Avec la récente nomination de Ronald Hicks comme archevêque de New York (États-Unis), ce sont déjà quatre anciens collaborateurs directs de Cupich qui ont accédé à des sièges métropolitains de premier niveau en à peine un peu plus d’un an, en plus des archevêques actuels de Milwaukee, Omaha et Cincinnati. Tous ont un passé commun : ils ont occupé des postes clés dans l’archidiocèse de Chicago après l’arrivée de Cupich en 2015, et plusieurs ont été nommés évêques auxiliaires sous son gouvernement.
Selon une analyse publiée par le National Catholic Register, plus de 12 % des archevêques latinos des États-Unis seront passés par l’orbite directe du cardinal de Chicago.
Un cardinal stratégiquement positionné
La projection de Cupich ne s’explique pas seulement par son poids personnel. Pendant une décennie, il a fait partie du Dicastère pour les Évêques, l’organisme vatican qui évalue et propose les nominations épiscopales, et il a en outre maintenu une relation particulièrement étroite avec le pape François, qui l’a considéré comme l’un de ses principaux interlocuteurs aux États-Unis.

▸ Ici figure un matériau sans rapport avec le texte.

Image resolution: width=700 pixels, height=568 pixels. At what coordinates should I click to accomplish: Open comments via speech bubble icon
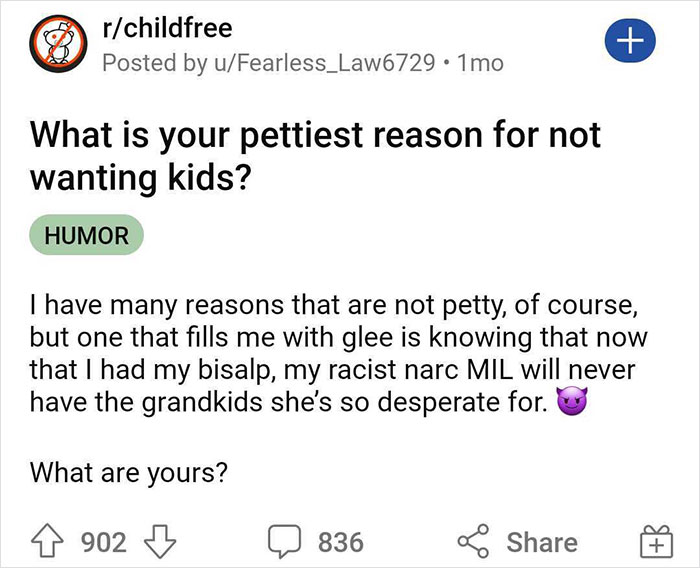point(285,542)
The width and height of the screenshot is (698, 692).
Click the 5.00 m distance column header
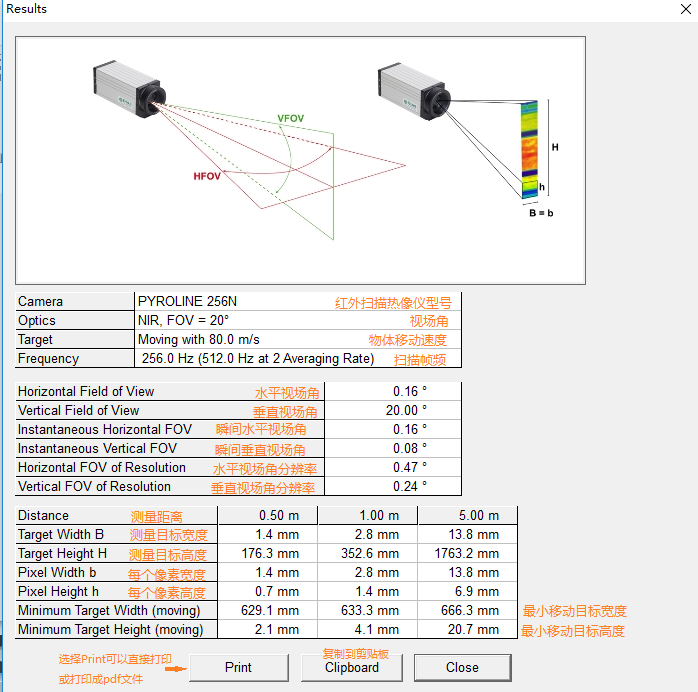pos(478,516)
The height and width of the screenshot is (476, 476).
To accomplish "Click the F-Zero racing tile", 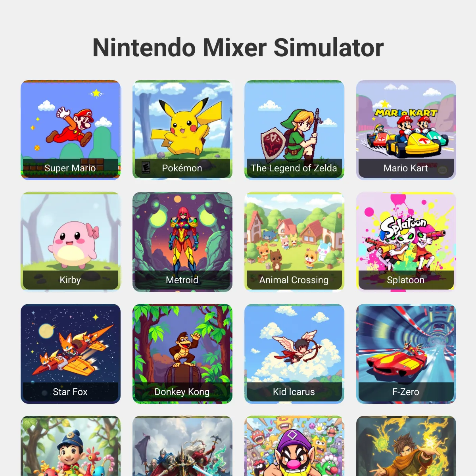I will coord(406,354).
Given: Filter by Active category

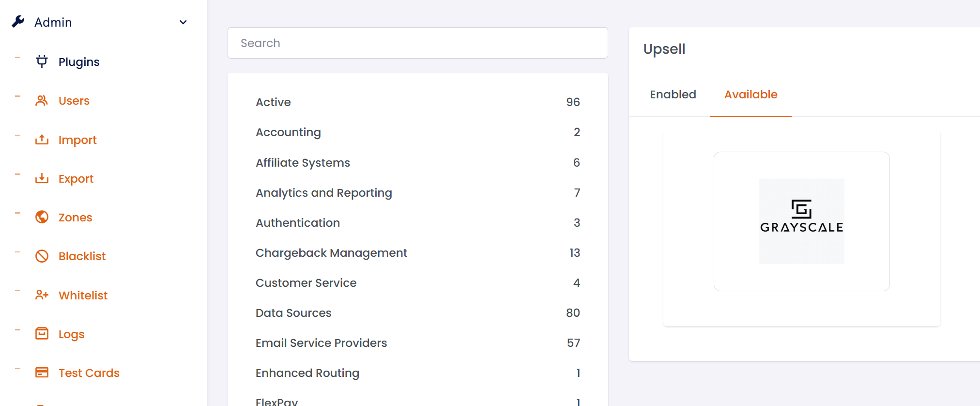Looking at the screenshot, I should point(273,102).
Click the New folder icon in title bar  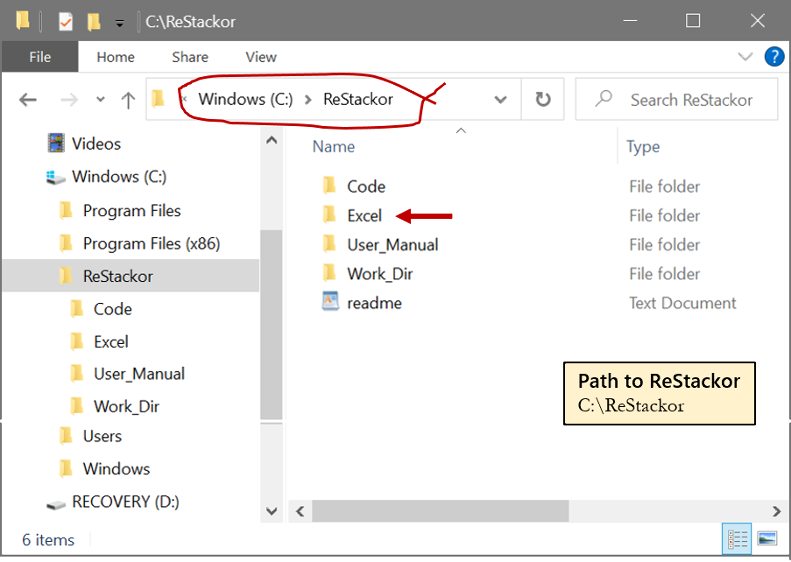pos(94,22)
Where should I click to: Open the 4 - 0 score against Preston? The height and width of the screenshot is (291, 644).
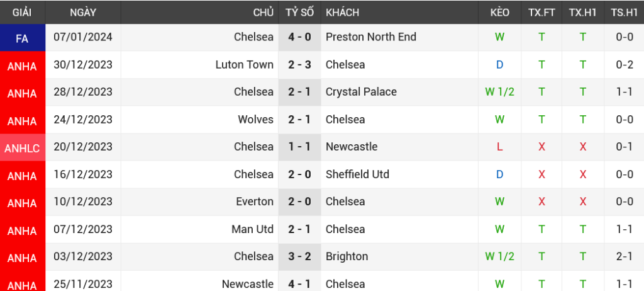point(299,37)
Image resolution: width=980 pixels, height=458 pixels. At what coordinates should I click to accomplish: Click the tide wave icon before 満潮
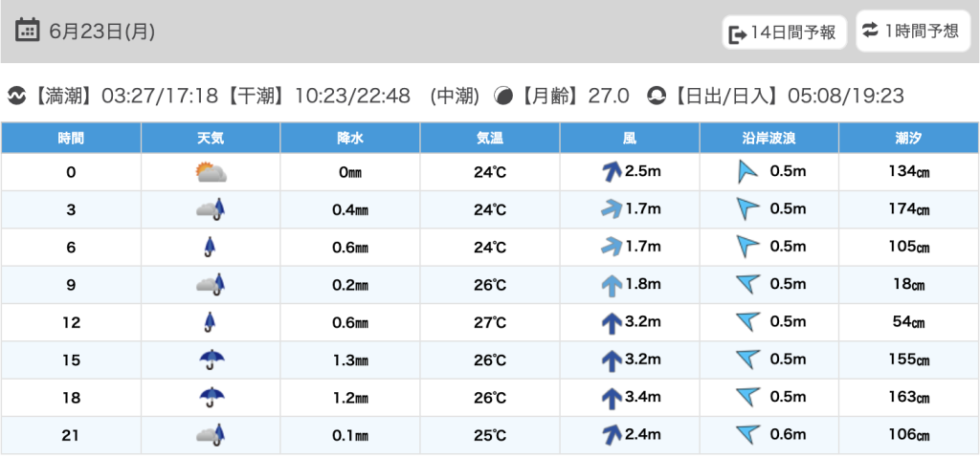click(x=17, y=97)
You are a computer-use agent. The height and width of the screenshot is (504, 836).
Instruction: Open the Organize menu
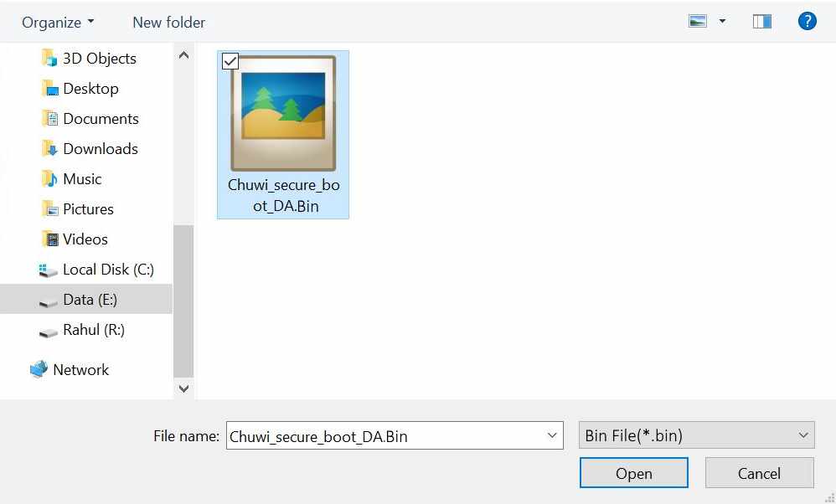point(58,23)
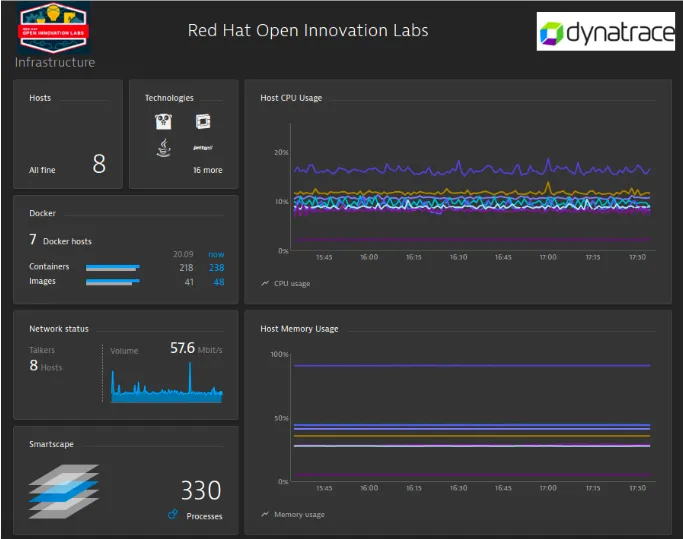Click the Host CPU Usage tile title
683x539 pixels.
coord(291,98)
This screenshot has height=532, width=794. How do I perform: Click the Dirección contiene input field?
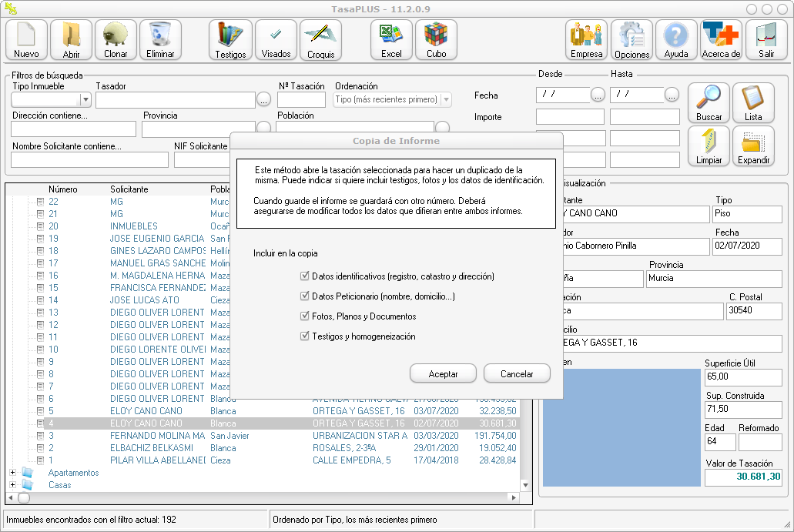(74, 129)
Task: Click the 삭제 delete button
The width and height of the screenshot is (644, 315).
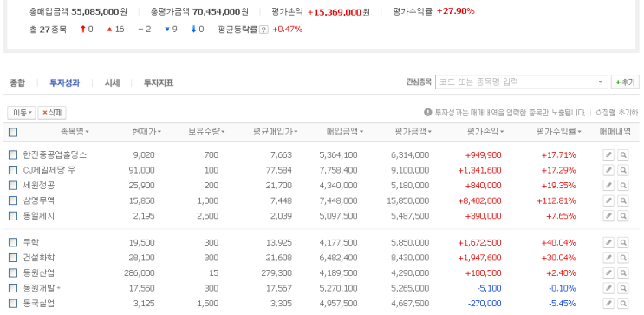Action: click(x=52, y=113)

Cette double position —à Rome et dans le pays— lui a permis d’influencer de manière décisive à la fois la promotion d’anciens collaborateurs et d’autres nominations de haut niveau, comme celle du cardinal Robert McElroy à Washington, fruit d’un intense travail de soutien au sein des canaux ecclésiaux.
Chicago comme pépinière épiscopale
Depuis l’arrivée de Cupich à Chicago, l’archidiocèse s’est transformé en une véritable carrière épiscopale. En trois grandes vagues —2018, 2020 et 2025— onze évêques auxiliaires ont été nommés, un chiffre qui dépasse la somme des nominations réalisées dans des diocèses historiquement plus grands comme Los Angeles et New York sur la même période.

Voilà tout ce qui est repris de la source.